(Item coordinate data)
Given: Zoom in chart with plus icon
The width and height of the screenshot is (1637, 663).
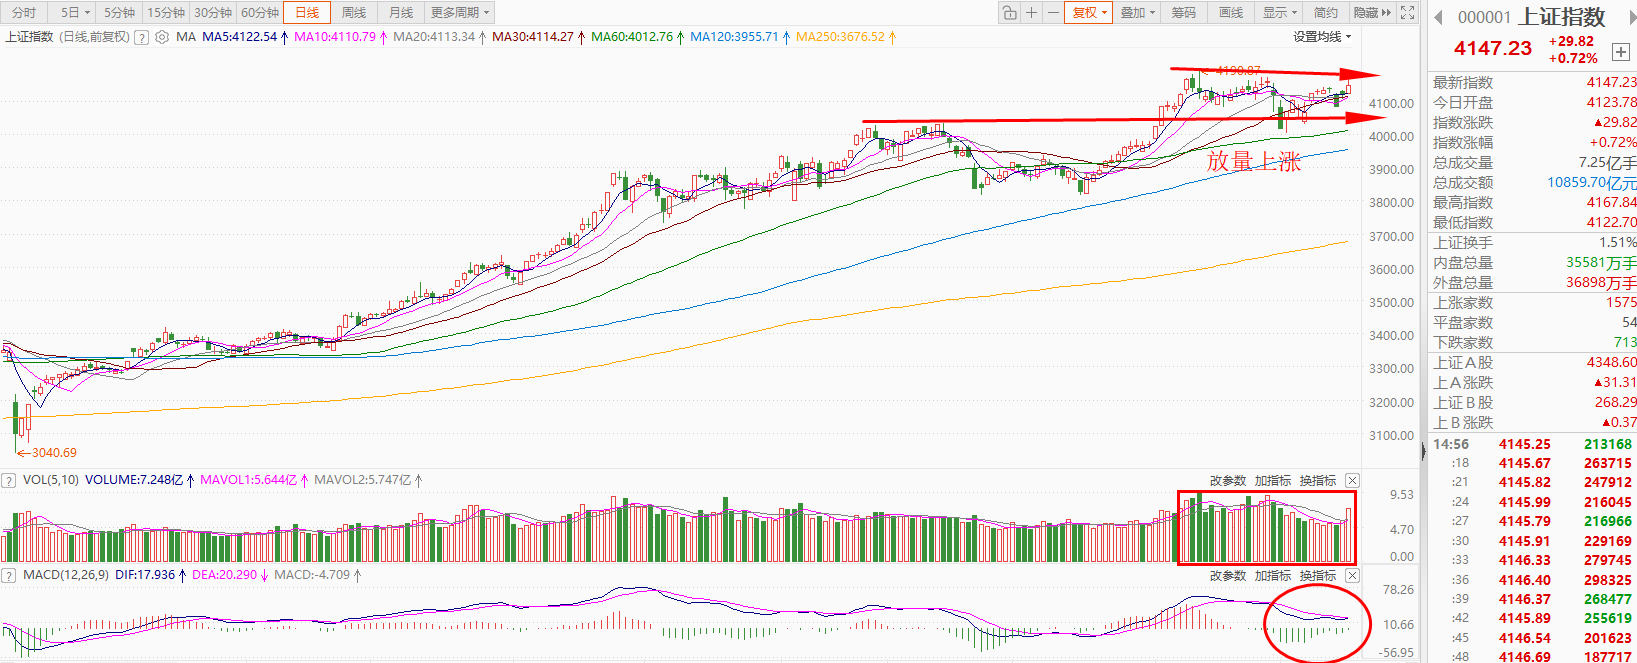Looking at the screenshot, I should pyautogui.click(x=1031, y=12).

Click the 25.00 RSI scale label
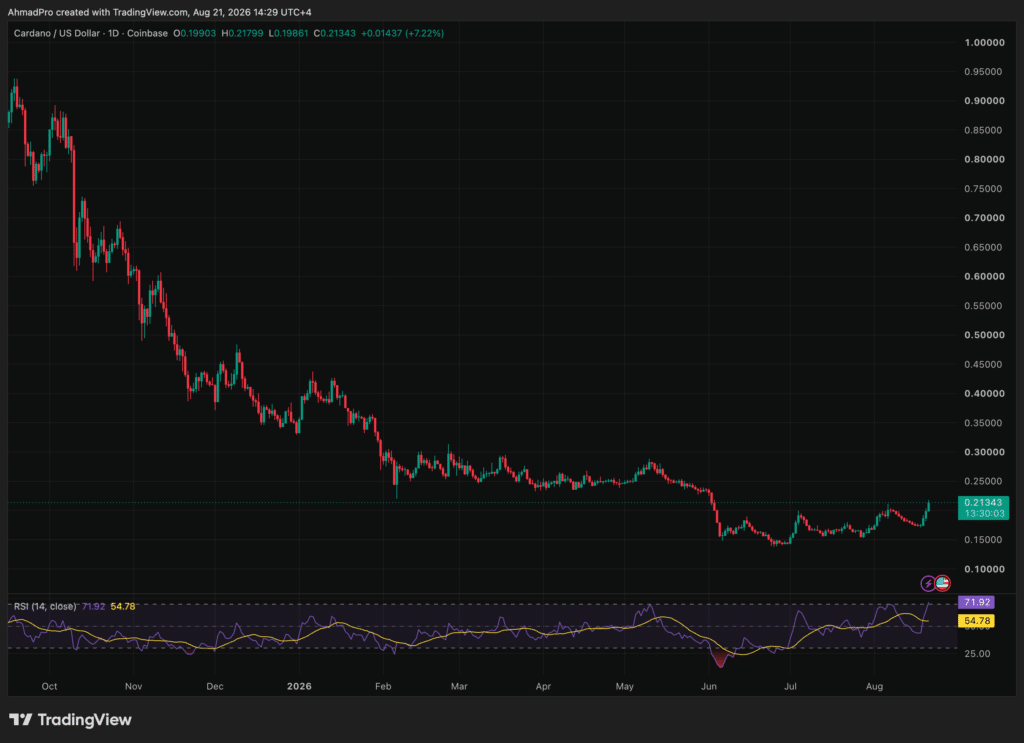pos(977,654)
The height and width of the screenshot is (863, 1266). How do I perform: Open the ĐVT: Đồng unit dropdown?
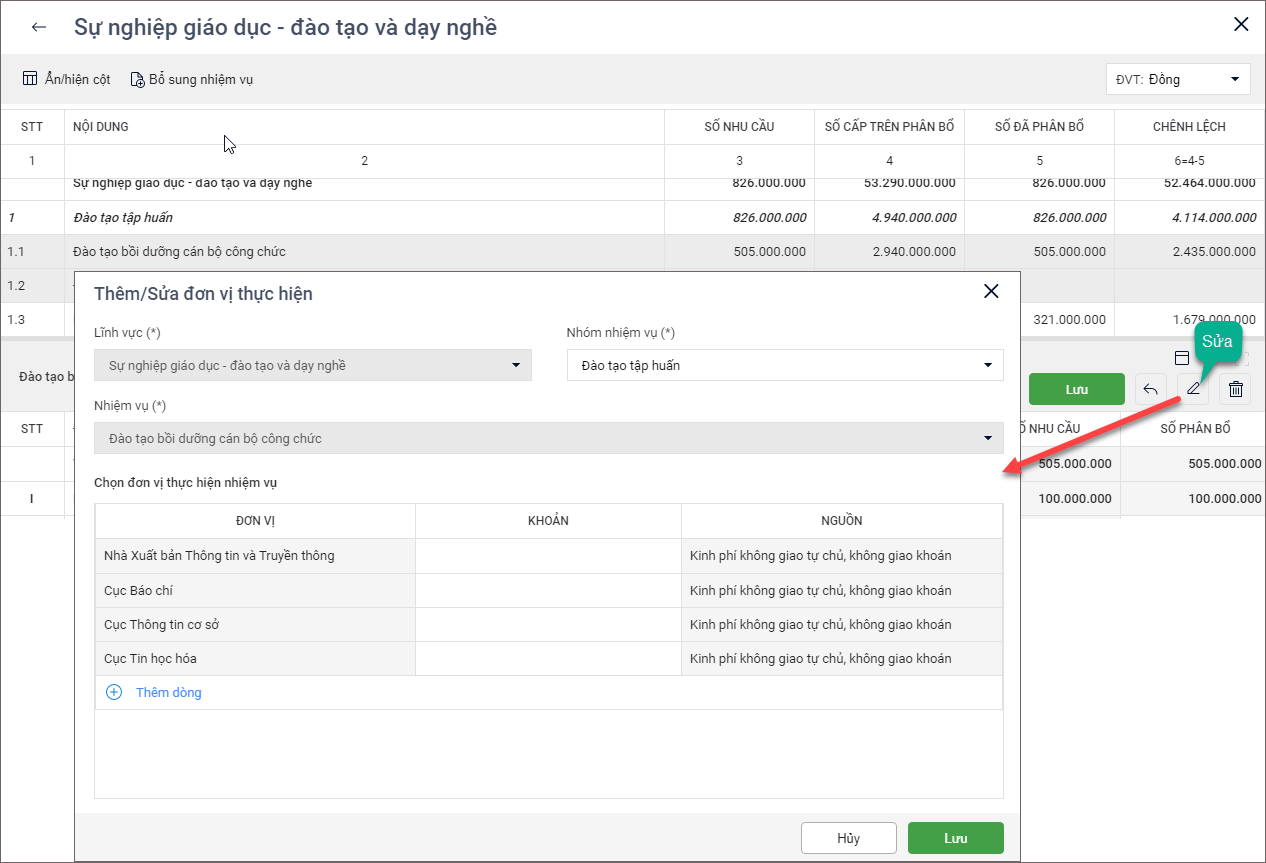[x=1178, y=79]
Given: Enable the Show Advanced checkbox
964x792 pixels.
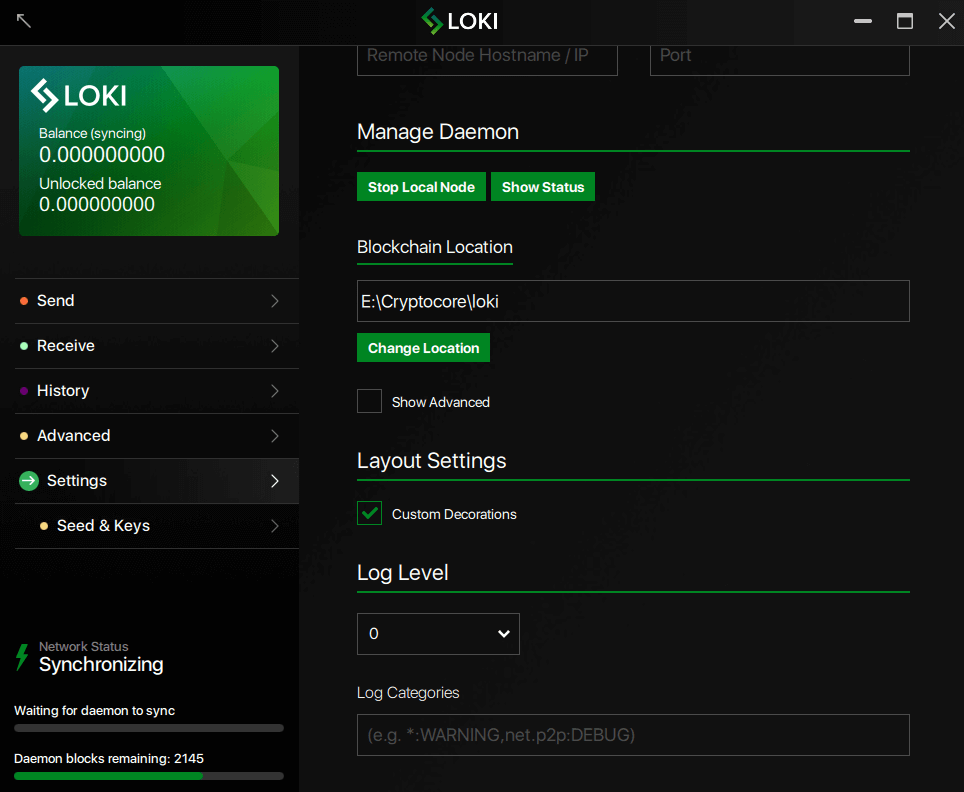Looking at the screenshot, I should 369,400.
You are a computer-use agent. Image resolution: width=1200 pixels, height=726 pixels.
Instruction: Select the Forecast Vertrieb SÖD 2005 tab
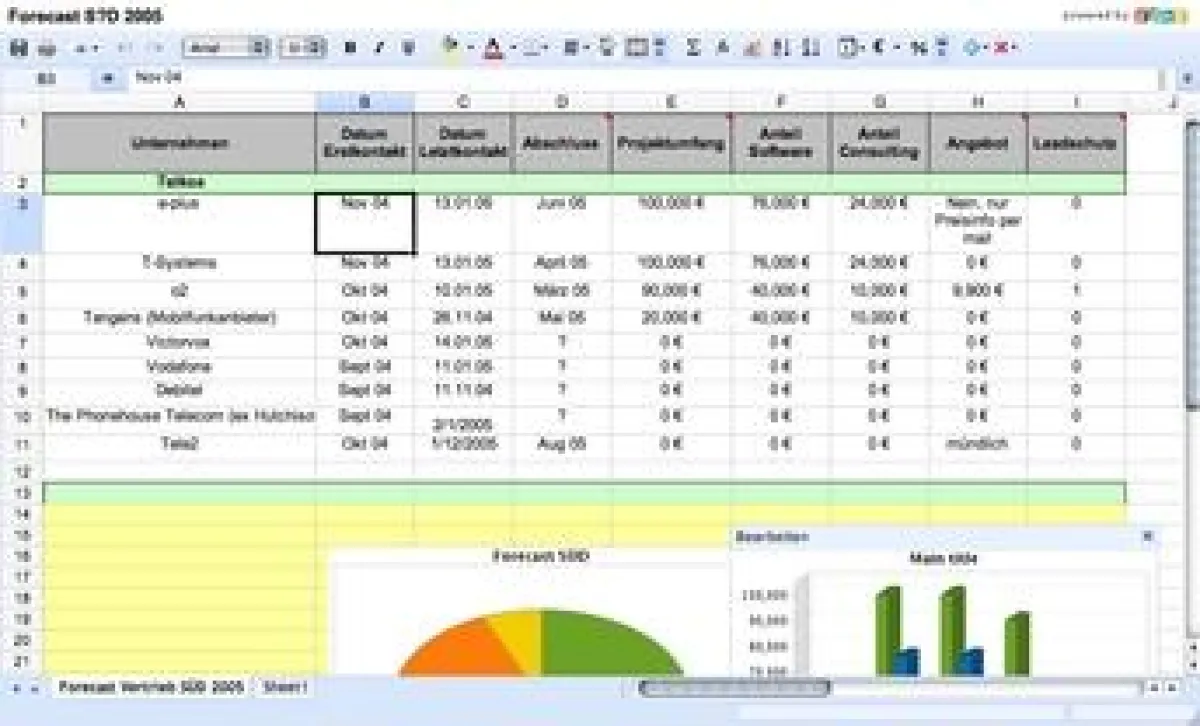150,688
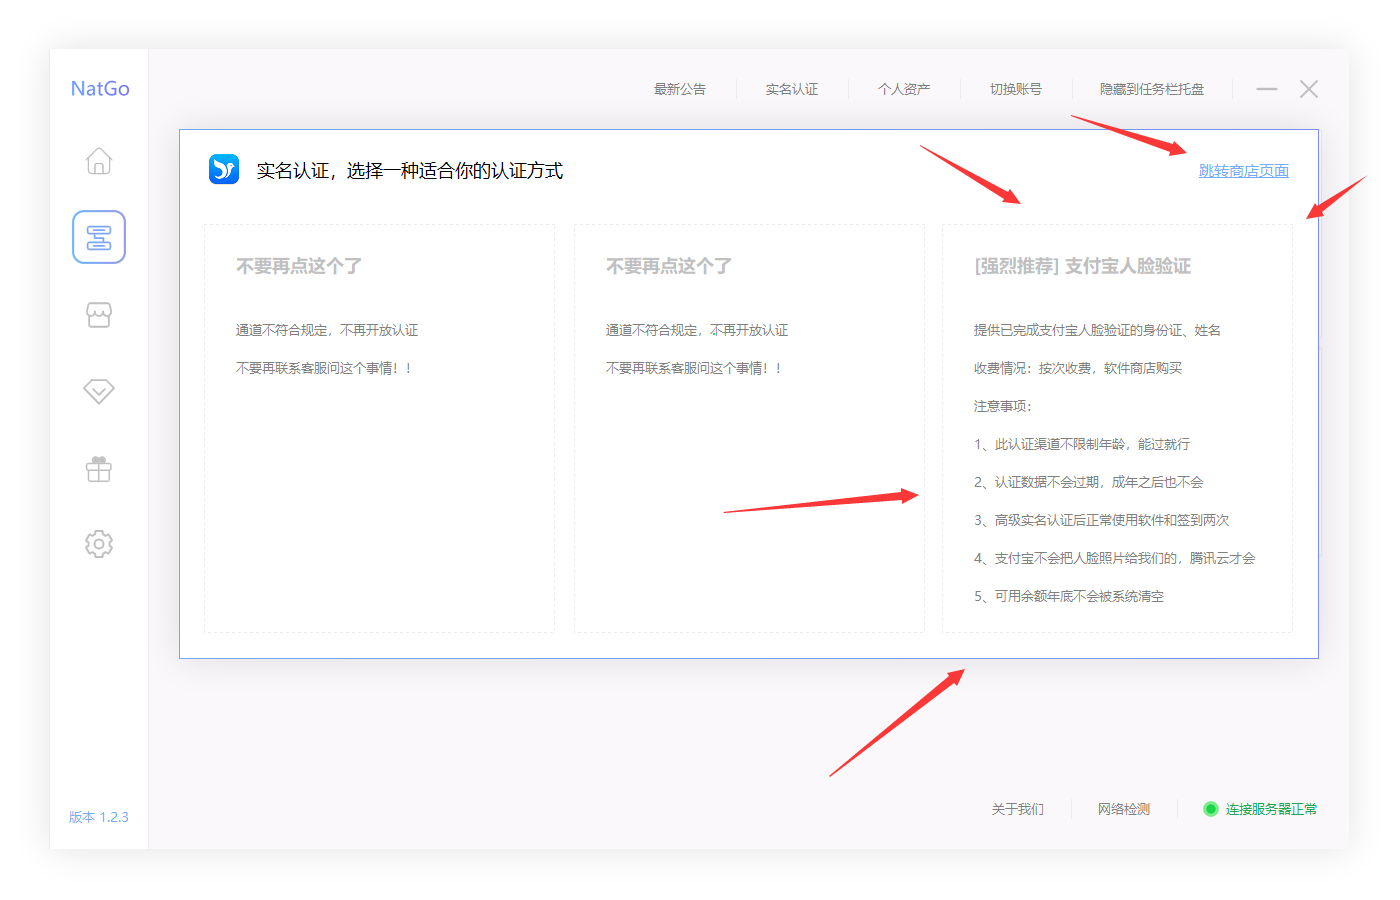Select 实名认证 in the top menu
The width and height of the screenshot is (1400, 900).
click(791, 89)
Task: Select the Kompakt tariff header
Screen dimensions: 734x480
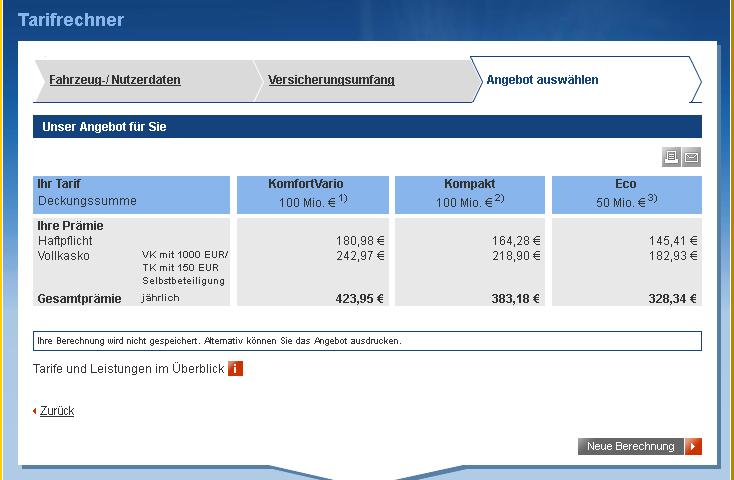Action: click(469, 184)
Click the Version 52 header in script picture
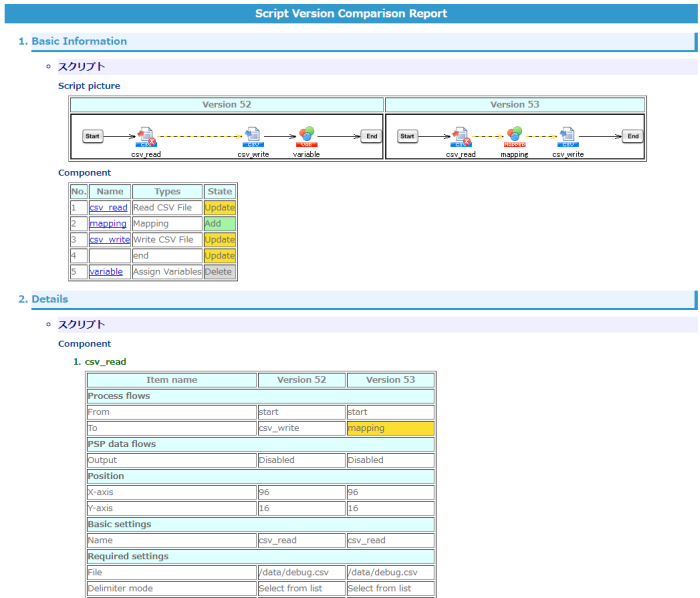700x598 pixels. coord(226,104)
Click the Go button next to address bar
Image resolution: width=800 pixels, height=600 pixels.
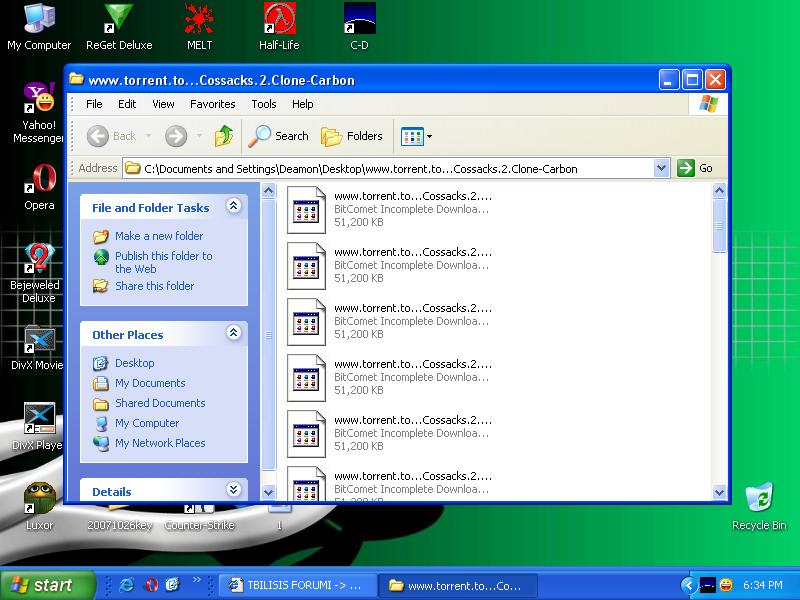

What you have to do: Rewrite every item above, putting "Goal" wherever "Given" appears and keeping everything else the same. Omit the pictures from your answer.

Output below:
Goal: Zoom in chart with plus icon
The width and height of the screenshot is (1637, 663).
Looking at the screenshot, I should pyautogui.click(x=1031, y=12).

Click the 25.00 RSI scale label
pos(977,654)
The height and width of the screenshot is (863, 1266). How do I perform: Open the ĐVT: Đồng unit dropdown?
[x=1178, y=79]
Goal: Enable the Show Advanced checkbox
964x792 pixels.
Looking at the screenshot, I should 369,400.
You are a computer-use agent. Image resolution: width=1200 pixels, height=726 pixels.
Instruction: Select the Forecast Vertrieb SÖD 2005 tab
150,688
Select 实名认证 in the top menu
The width and height of the screenshot is (1400, 900).
click(791, 89)
Task: Select the Kompakt tariff header
Screen dimensions: 734x480
Action: click(469, 184)
Click the Version 52 header in script picture
700x598 pixels. coord(226,104)
Click the Go button next to address bar
Image resolution: width=800 pixels, height=600 pixels.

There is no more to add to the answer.